» Task inputs:
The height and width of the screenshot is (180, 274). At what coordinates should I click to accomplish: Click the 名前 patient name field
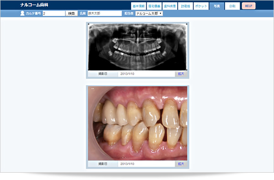click(x=105, y=13)
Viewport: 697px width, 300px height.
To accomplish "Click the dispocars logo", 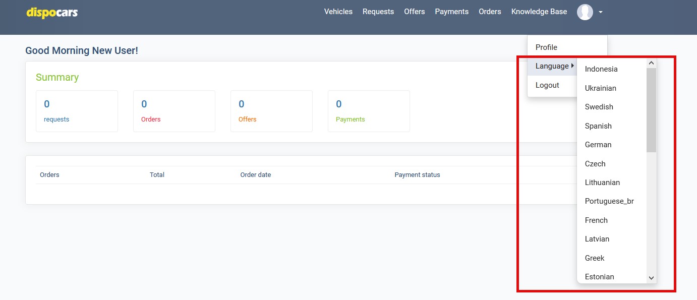I will 52,13.
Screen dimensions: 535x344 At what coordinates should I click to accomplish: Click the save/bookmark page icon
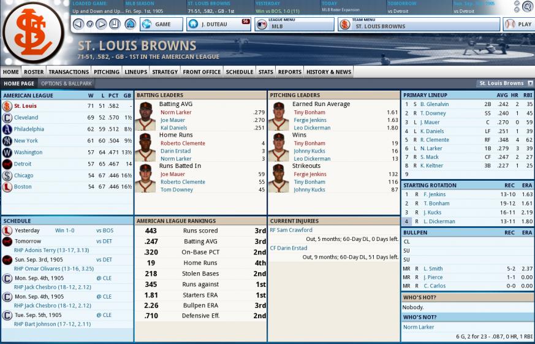[115, 24]
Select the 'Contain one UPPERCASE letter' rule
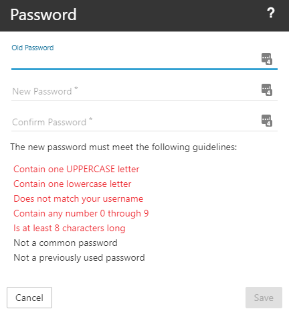The image size is (289, 317). [76, 169]

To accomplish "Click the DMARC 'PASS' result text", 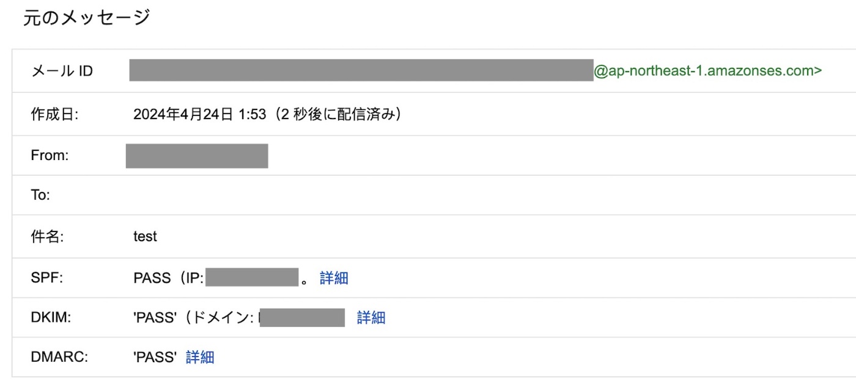I will (155, 357).
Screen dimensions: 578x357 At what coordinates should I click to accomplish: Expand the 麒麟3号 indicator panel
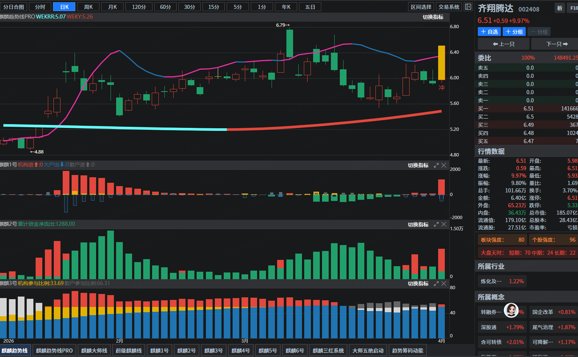coord(436,284)
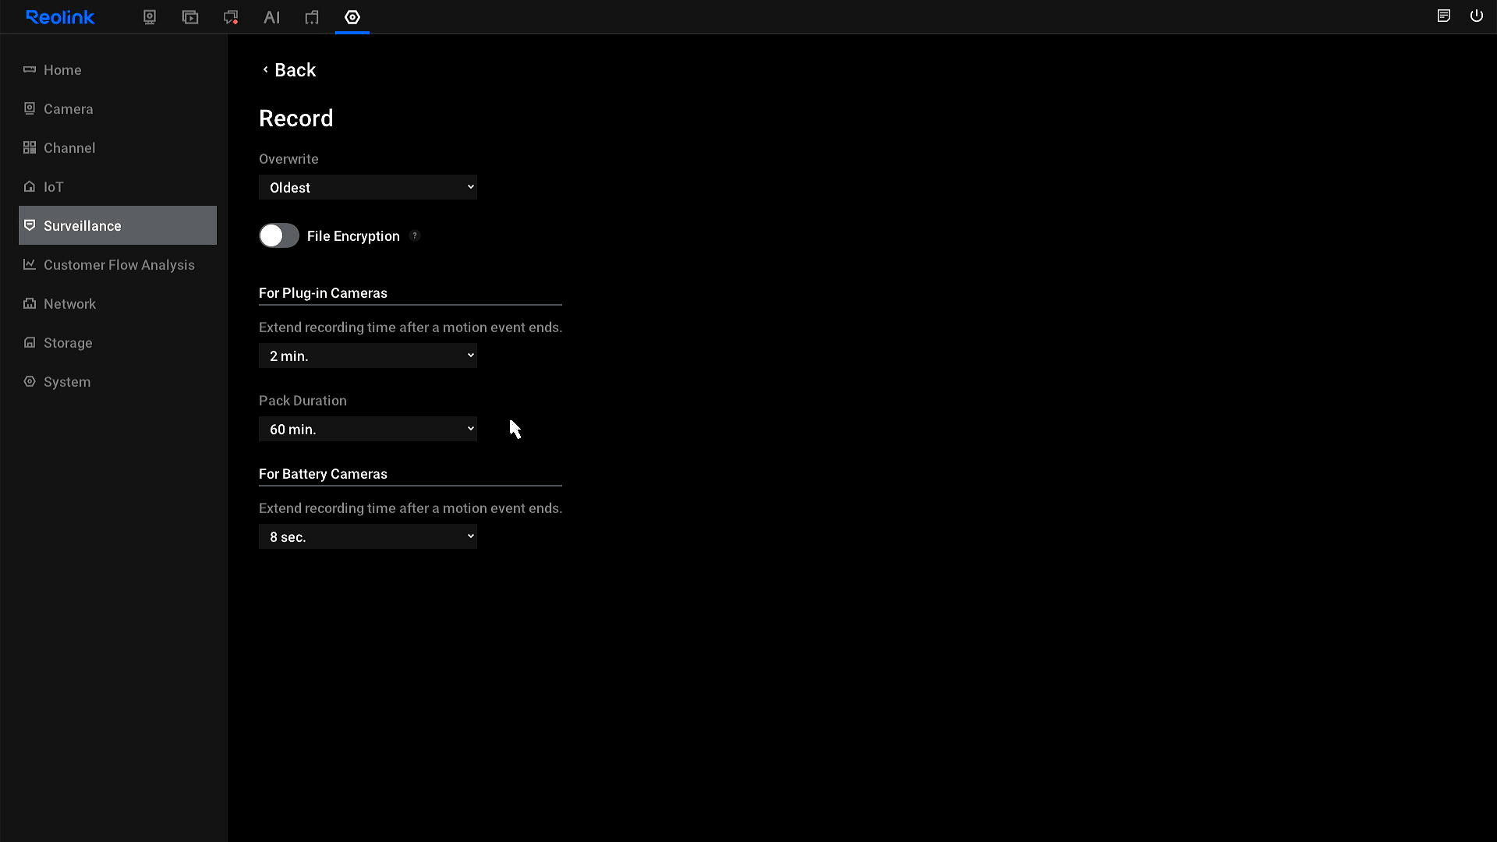This screenshot has width=1497, height=842.
Task: Open the alarm notifications icon with red dot
Action: point(231,16)
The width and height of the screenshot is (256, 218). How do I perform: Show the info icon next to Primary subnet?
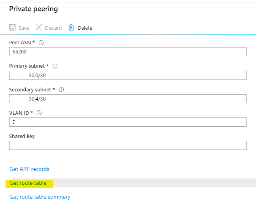point(55,66)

» Directions for this task:
Copy out the lines starting with the one that contains "Screen dimensions: 578x357" and going on through the end of the records, without the pictures.

» Task output:
Screen dimensions: 578x357 At what coordinates should I click to accomplish: Expand the 麒麟3号 indicator panel
coord(436,284)
This screenshot has width=1497, height=842.
Task: Open the alarm notifications icon with red dot
Action: point(231,16)
The width and height of the screenshot is (256, 218). How do I perform: Show the info icon next to Primary subnet?
point(55,66)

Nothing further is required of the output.